My wife just rushed to hospital, resting heart rate at 130, red skin, out of breath, misremembering things and stumbling. We’re both unvaxxed and under 35. I’m home watching our son, trying not to freak the fuck out! Any prayers or words of comfort are appreciated; this woman is my entire world, I’m scared shitless and don’t know what to do and have no where else to turn….I just want help. We’ve tried so hard to push through all the bullshit but now this happens—I’m so close to breaking frens, help me please.
Update: still in hospital. CTs, MRI, EKG, US all negative for any clots or embolisms. Doctors still aren’t sure what’s causing it- best working guess so far is POTS (Postural Orthostatic Tachycardia Syndrome) which is an excessively reduced amount of blood returning to the heart when moving from laying to sitting to standing. BP and heart rate still spiking anytime she has to get up. Pumping fluids and electrolytes and looking into starting a beta blocker until her OBGYN can assess hormone levels. Heart monitor hooked up for next cpl weeks. Home/bed rest until then. Not a whole lot of info or treatment for it so we just have to wait and see for now.
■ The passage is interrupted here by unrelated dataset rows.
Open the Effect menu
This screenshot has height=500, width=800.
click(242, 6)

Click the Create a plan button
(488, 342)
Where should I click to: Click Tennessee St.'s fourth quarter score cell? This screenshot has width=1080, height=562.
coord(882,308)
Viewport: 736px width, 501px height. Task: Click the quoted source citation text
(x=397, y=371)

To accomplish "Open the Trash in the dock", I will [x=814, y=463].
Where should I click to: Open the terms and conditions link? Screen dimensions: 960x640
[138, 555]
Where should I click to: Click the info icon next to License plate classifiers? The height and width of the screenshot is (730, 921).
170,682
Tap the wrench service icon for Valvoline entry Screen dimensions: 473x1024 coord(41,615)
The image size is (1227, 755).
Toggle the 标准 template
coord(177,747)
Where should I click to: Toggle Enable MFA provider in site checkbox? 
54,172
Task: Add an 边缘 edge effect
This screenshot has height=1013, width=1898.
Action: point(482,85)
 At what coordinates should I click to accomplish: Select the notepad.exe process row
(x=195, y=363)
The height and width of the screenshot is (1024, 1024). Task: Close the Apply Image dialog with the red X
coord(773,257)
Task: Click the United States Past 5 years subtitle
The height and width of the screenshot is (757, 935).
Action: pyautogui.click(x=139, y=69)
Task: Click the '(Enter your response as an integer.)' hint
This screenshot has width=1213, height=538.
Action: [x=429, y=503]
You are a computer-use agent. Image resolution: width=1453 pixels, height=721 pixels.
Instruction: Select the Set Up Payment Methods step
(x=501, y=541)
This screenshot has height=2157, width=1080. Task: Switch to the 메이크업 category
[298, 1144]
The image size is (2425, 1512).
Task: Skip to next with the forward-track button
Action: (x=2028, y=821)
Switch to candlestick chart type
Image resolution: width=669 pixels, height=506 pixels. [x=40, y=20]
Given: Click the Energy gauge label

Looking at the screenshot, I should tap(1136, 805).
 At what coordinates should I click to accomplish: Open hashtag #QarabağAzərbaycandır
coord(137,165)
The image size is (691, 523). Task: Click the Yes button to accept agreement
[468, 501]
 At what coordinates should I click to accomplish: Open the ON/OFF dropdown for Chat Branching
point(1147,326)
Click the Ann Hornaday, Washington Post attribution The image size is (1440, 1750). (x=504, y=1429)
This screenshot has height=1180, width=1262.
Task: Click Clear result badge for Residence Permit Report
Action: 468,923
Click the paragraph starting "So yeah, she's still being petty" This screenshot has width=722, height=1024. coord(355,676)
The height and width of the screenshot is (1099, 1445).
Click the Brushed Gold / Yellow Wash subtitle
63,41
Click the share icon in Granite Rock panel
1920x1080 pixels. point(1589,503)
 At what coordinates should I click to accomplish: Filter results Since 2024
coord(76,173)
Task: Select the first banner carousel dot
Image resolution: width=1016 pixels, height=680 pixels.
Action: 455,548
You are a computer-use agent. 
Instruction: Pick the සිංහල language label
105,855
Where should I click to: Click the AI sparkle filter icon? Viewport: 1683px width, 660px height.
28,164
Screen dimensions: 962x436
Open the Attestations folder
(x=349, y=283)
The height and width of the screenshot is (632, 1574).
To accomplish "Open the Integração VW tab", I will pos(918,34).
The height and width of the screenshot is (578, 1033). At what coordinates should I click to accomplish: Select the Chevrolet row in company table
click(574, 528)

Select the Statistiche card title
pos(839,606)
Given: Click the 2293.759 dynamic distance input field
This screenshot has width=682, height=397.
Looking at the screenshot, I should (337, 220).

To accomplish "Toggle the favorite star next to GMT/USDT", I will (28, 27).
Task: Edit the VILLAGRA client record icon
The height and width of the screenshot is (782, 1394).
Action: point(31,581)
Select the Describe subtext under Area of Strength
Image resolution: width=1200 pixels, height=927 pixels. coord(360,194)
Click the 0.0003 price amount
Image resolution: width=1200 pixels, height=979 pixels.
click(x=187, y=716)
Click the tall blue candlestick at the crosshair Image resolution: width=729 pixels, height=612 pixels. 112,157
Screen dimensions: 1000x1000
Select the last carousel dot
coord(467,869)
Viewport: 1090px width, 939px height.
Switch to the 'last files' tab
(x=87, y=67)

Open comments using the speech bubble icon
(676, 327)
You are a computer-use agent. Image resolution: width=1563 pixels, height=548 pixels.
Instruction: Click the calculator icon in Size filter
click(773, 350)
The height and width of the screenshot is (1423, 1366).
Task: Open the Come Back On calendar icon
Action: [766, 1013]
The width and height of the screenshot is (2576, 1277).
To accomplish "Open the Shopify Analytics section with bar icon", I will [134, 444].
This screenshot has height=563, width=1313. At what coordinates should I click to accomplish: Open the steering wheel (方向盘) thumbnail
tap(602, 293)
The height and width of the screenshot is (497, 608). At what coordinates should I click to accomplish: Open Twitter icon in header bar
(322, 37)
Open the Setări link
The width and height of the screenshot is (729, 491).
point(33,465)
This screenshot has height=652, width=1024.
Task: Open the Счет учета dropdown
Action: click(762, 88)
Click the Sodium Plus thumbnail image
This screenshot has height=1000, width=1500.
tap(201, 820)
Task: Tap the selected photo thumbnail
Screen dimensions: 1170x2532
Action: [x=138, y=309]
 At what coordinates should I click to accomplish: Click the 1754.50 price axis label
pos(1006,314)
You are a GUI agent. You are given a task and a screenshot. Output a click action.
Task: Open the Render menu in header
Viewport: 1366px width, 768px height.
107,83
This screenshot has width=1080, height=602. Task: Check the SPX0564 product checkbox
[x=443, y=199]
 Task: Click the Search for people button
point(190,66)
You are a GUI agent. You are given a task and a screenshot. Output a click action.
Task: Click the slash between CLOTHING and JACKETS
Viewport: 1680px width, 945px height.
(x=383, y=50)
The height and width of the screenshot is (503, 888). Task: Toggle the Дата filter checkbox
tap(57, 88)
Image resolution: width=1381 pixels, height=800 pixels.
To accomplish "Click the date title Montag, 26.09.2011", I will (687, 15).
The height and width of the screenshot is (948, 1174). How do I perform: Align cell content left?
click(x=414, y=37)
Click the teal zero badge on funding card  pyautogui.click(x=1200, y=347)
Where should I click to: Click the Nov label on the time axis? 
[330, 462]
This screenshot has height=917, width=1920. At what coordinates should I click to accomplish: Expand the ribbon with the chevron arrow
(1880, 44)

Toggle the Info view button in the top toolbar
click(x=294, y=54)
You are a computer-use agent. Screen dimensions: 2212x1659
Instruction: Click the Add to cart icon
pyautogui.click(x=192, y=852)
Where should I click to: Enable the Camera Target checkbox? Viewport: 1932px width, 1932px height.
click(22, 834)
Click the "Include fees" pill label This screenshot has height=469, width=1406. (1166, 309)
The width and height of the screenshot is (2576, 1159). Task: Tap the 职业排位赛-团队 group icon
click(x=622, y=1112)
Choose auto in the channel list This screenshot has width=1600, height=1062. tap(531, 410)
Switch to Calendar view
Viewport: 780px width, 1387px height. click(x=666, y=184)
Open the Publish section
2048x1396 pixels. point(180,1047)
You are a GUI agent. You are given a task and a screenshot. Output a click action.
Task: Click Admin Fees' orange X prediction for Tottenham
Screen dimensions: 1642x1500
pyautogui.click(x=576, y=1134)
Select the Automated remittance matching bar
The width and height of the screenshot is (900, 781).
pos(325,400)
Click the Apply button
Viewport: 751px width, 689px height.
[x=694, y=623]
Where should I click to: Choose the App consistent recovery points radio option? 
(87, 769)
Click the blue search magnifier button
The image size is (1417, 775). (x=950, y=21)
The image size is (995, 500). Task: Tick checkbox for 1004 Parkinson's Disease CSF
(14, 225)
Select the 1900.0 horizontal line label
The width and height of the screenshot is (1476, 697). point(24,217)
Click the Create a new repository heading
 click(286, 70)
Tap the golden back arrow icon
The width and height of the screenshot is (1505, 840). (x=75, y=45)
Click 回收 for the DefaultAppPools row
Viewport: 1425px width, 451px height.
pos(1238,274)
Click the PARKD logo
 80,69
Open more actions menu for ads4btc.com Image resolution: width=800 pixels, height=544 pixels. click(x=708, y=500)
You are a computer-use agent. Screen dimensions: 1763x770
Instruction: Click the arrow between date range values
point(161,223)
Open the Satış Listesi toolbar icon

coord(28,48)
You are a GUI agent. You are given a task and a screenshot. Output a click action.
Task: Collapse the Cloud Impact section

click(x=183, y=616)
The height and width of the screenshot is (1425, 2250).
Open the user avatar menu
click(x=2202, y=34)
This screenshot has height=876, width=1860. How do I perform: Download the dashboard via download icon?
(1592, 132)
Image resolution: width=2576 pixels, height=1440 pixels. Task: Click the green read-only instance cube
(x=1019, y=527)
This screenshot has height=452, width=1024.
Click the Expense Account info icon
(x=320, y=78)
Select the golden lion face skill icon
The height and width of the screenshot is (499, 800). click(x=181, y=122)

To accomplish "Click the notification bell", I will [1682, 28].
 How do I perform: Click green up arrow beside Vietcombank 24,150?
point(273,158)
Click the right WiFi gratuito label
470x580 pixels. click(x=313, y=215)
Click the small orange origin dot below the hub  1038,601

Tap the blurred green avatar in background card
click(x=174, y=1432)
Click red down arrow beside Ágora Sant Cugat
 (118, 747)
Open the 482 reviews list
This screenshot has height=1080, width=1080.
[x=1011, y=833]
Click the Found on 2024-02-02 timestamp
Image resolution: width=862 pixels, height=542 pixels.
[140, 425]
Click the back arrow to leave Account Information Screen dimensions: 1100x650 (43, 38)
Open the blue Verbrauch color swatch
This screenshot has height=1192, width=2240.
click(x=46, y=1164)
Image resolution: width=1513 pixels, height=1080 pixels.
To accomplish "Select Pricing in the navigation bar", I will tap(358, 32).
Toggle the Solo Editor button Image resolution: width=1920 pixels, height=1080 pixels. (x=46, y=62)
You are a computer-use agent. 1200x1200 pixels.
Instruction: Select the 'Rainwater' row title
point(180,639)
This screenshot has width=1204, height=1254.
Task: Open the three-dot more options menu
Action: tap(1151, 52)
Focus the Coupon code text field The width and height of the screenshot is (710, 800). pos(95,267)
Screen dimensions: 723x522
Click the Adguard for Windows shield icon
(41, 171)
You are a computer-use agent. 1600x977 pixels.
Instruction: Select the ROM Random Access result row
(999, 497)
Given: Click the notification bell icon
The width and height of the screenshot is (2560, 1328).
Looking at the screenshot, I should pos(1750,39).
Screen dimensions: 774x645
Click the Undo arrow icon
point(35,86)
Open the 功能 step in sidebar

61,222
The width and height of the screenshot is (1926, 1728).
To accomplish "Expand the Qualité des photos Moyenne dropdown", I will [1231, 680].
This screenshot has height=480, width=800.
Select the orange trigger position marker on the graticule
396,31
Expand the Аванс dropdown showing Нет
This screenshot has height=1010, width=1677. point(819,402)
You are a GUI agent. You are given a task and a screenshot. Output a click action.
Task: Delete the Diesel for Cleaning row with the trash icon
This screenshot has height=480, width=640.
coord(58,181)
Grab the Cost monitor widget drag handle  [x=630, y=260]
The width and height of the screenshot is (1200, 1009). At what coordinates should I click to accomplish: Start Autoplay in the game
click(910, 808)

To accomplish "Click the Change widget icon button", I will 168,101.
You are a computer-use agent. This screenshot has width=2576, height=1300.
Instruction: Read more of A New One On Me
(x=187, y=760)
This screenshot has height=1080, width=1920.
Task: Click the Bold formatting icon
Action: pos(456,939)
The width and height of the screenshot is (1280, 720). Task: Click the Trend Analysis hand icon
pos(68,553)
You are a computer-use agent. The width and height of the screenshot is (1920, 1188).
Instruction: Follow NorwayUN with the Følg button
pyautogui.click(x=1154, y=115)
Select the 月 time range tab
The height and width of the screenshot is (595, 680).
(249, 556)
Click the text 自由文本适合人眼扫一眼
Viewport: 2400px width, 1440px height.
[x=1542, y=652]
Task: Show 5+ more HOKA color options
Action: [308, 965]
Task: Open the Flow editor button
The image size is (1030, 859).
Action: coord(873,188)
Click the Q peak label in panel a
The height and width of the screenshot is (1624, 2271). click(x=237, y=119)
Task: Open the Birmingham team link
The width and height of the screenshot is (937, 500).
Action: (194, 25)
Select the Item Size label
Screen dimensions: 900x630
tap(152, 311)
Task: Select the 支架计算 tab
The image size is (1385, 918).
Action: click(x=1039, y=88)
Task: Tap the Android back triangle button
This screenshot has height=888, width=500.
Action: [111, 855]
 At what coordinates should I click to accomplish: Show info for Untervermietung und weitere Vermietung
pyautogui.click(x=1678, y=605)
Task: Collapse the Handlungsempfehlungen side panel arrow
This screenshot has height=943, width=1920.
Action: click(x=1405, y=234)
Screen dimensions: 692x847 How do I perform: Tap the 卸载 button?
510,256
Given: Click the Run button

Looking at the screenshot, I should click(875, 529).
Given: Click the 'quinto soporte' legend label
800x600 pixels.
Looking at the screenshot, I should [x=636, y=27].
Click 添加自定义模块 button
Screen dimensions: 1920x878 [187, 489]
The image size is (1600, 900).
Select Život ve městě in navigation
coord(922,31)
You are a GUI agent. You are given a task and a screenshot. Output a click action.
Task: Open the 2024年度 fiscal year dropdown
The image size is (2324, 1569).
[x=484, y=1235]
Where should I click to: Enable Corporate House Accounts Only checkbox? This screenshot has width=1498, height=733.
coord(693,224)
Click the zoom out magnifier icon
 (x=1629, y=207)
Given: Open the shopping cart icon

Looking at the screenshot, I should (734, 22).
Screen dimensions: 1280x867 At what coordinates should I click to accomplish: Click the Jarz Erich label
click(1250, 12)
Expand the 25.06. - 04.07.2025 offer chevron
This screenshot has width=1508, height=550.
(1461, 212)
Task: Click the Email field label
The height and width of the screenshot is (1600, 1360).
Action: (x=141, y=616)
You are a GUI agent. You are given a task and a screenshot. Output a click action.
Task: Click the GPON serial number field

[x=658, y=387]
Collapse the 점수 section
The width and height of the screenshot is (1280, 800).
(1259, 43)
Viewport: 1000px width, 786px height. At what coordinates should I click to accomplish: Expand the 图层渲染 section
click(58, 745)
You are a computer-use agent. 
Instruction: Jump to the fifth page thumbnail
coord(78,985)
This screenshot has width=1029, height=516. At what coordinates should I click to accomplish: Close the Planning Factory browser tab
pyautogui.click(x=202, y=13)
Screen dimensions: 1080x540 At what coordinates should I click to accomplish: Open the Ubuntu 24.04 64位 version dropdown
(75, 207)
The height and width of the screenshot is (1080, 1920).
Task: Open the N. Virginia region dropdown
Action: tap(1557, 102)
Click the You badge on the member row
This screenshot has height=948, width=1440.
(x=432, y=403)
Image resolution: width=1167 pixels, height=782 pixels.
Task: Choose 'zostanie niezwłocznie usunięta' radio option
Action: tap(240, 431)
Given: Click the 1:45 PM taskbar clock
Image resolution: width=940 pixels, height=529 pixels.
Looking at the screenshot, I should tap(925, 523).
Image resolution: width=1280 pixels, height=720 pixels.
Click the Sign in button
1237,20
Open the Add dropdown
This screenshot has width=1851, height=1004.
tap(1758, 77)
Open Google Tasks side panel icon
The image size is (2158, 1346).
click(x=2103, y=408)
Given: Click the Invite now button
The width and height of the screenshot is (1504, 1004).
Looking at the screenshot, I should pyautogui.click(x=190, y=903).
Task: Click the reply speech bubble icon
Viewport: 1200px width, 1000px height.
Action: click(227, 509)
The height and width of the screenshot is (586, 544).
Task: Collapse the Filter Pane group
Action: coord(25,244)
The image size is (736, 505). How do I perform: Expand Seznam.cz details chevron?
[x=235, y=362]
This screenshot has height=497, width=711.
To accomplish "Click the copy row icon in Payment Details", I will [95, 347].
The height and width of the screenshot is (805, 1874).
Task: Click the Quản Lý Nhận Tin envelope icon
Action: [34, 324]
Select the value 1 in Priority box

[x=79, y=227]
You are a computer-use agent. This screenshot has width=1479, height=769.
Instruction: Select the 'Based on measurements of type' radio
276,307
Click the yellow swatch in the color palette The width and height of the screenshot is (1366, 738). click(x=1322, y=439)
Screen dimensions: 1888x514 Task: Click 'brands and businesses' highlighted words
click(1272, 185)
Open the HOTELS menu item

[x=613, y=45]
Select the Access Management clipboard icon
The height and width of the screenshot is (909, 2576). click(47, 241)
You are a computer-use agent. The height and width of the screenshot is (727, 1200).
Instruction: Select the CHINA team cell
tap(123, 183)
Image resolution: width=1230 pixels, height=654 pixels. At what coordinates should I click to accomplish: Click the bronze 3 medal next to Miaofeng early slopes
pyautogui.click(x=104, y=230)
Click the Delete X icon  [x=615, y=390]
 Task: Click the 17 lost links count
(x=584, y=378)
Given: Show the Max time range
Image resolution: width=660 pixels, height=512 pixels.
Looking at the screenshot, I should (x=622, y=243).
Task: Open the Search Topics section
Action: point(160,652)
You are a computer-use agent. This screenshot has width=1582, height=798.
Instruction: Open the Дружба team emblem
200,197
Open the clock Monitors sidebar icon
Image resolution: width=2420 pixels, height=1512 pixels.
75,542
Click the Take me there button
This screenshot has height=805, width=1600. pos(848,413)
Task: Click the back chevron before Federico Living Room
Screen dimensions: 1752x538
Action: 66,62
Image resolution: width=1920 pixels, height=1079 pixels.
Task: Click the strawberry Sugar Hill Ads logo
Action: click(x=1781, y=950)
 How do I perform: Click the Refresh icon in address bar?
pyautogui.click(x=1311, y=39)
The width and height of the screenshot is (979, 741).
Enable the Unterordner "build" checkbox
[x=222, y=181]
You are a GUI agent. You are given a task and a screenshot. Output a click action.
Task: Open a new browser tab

Thank you fren, you help more than you know. I just put the lil man to bed and am trying to not to pace around the house- I hate the waiting and inaction but don’t know what to do. Trying to have faith but that’s been hard for me lately and I’m struggling. Thank you for your time and kindness!
Of course fren! Damn that takes me back to 5 yrs ago.....I put our then almost 4 yr old to bed and just sat on the edge of the bed waiting for the nurse to call ne back and let me now the ambulance made it thru the mountain drive and he was alive. Was f'n torture. I am.so sorry dude!!!! We are here. Doesn't help much given that we are not you or your lady right now but dang.....sayin a little prayer for yall for sure. Have u found out any info of what this could be? And hey....great job on handling up and being a GREAT DAD!!!!!
Just the faith the size of a mustard seed (which is tiny) is enough for our God to use and multiply. Hold on to Jesus. He is with you in the valley. He will never leave you nor forsake you.
Psalm 23 The Lord is my shepherd, I shall not want He make the me lie down in green pastures He leads me beside still waters He renews my soul He leads me in the paths of righteousness for His names sake Yay thou I walk through the valley of the shadow of death I fear no evil, for You are with me Your Rod and your staff, they comfort me You prepare a table before me in the presence of my enemies You anoint my head with oil, my cup runners over Surely goodness and mercy shall follow me all the days of my life, And I shall dwell in Your house (of the Lord) forever Amen
I’m trying to rebuild that relationship, this has opened my eyes a bit. Well, it’s a good thing a seed is enoigh bc my faith has diminished to that size over the years, I’ve sworn though to replant that seed and try my best to foster growth there. Time will tell, but I feel that my heart is open in a way that it has not been in quite some time.